A Walk on the Edge | 2021

Each year, Dr. Laurie Brinklow’s intrepid students from her Islandness: Culture, Change and Identity class take a “walk on the edge,” then document their experience – through words and images – of what it’s like being out on the edge of the Island. And because our class is in the winter semester, the experience isn’t of the usual sun, sand, and sea…

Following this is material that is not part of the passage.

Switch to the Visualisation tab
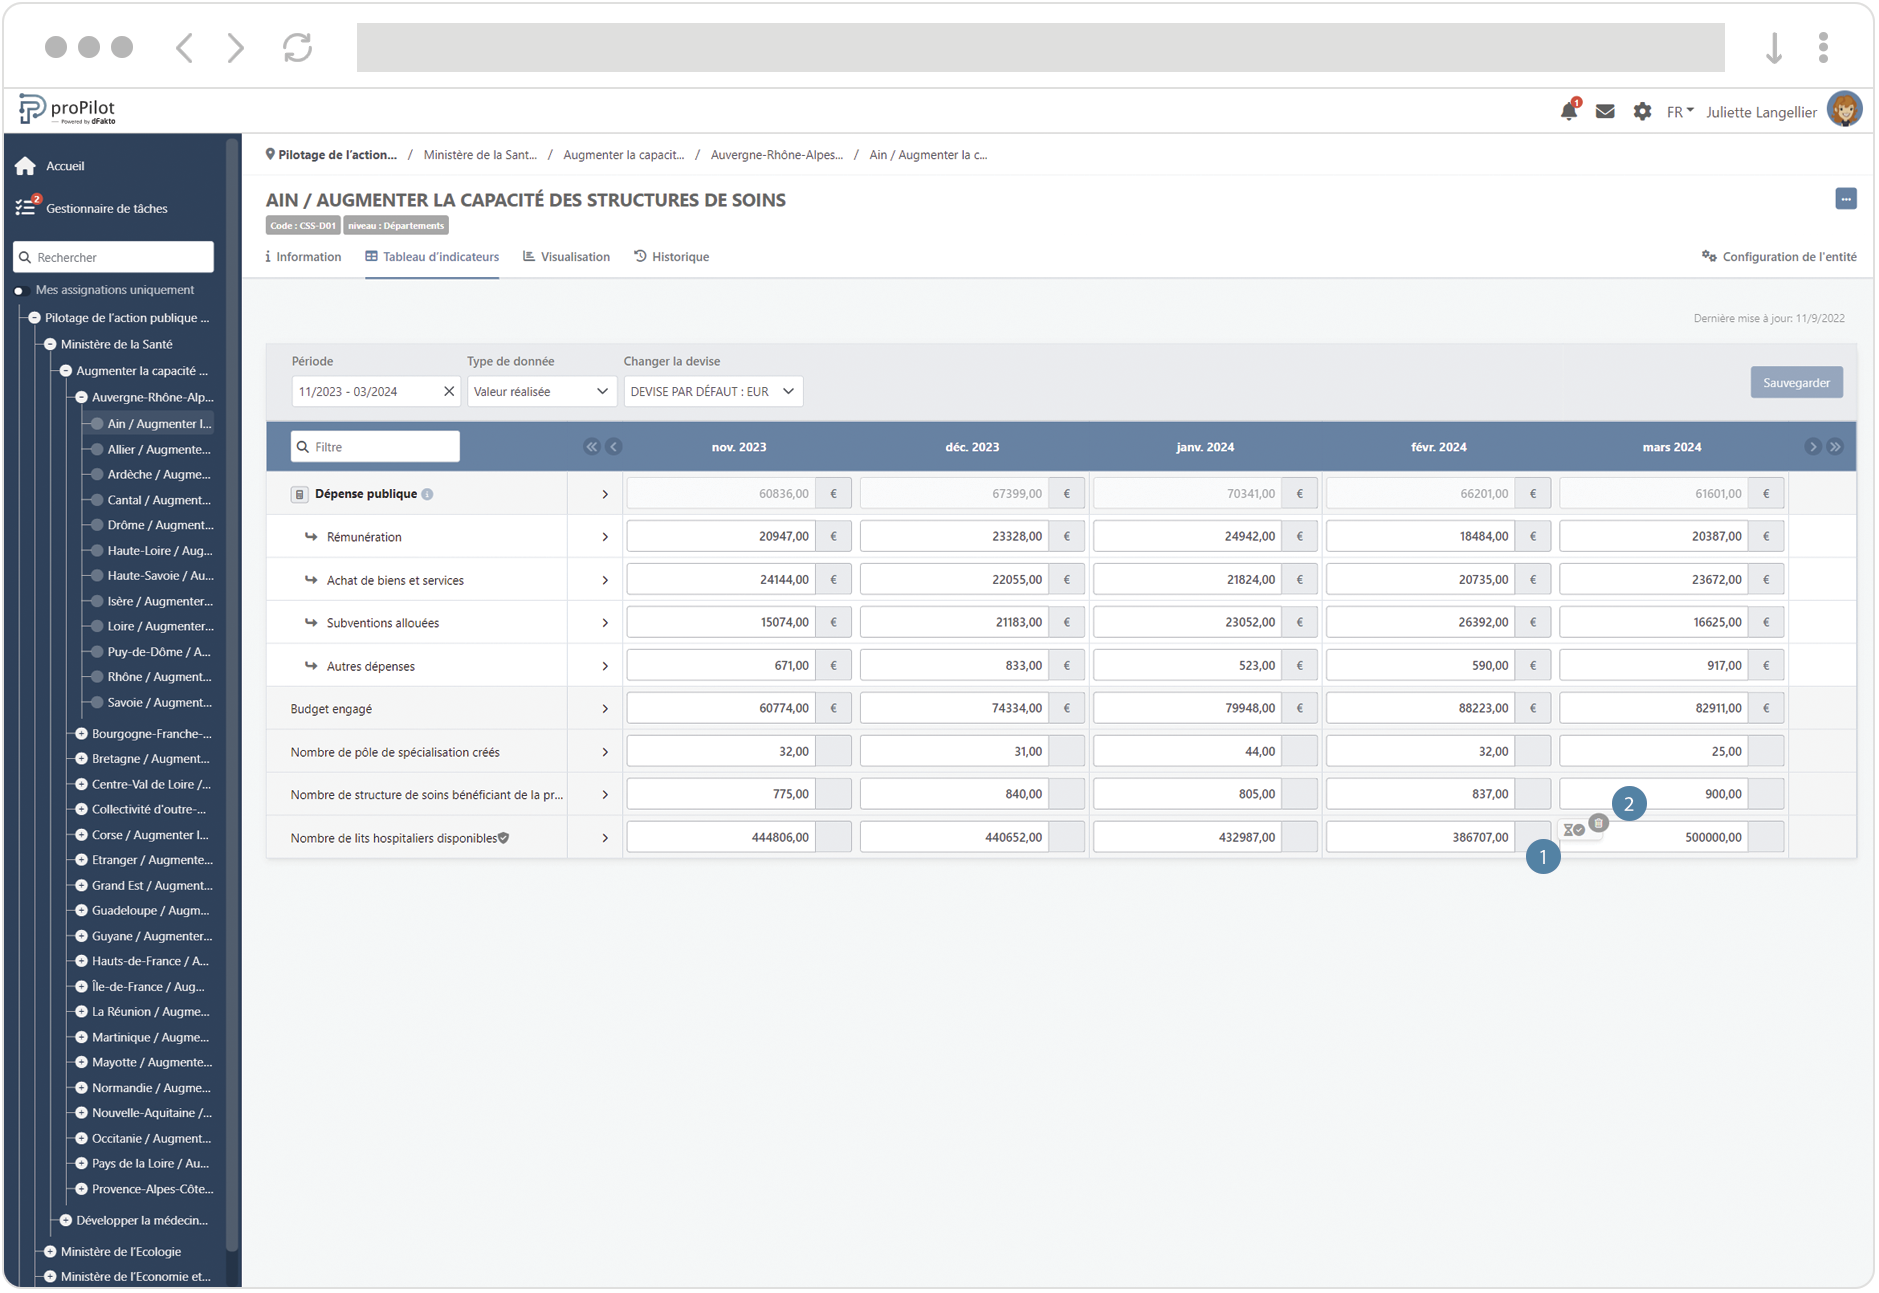 [566, 257]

Here are the assignments from the 2021 cohort. Enjoy!

Greg Ellison

My friends always knew that the mountains had their backs, almost as if it were an ever-present hug waiting for when you needed it most. Although the mountains may never resonate with me as deeply as they do with some of my friends, I can at least relate to what they are saying.
Me, I grew up with the ocean. I grew up in Halifax, Nova Scotia, where the second largest non-freezing harbour in the world is a twenty-minute walk away from my house. Me, I grew up with the ocean. I have spent hours walking the seashore at my family’s cottage, feeling the roll of the sand under my feet, moulded by the ebb and flow of the tide. Me, I grew up with the ocean. It is a privilege to be able to discern what is fresh fish, and what is frozen fish, purely by the way the flakes break in your mouth. Me, I grew up with the ocean. Continue reading

Jenna Gaudet

I’ve been coming to this beach since I can remember, in every season. Since I was 3 years old, and possibly before. I know this piece of the island, of our planet, better than any other. As good as my own backyard where I grew up. It’s my favourite place on earth, besides my bed on a stormy day.
I’ve come here before in the early spring only to find all the sand washed away from the cliff that everyone clambours down to get to the beach. Just a pile of uninviting red stones left behind. Only to return in the early summer, before beaching season, to find the sand had returned, waiting to be churned up from brown to red by visitors’ eager feet. I’ve come in the winter before, but never on assignment, so I’m seeing the beach with a new perspective. Continue reading

Alyssa Gillespie

In the summer, the beach smells like sand and sunscreen. There are forgotten buckets littering the sandbars and footprints leading to the surf. Now the beach smells crisp like snow with a frosty bite. I am nostalgic for summers but I prefer the solitude of winters here. In the winter there is, as Anne Shirley would say, more “scope for the imagination”. Which led me to writing “Contemplations on the Cove”.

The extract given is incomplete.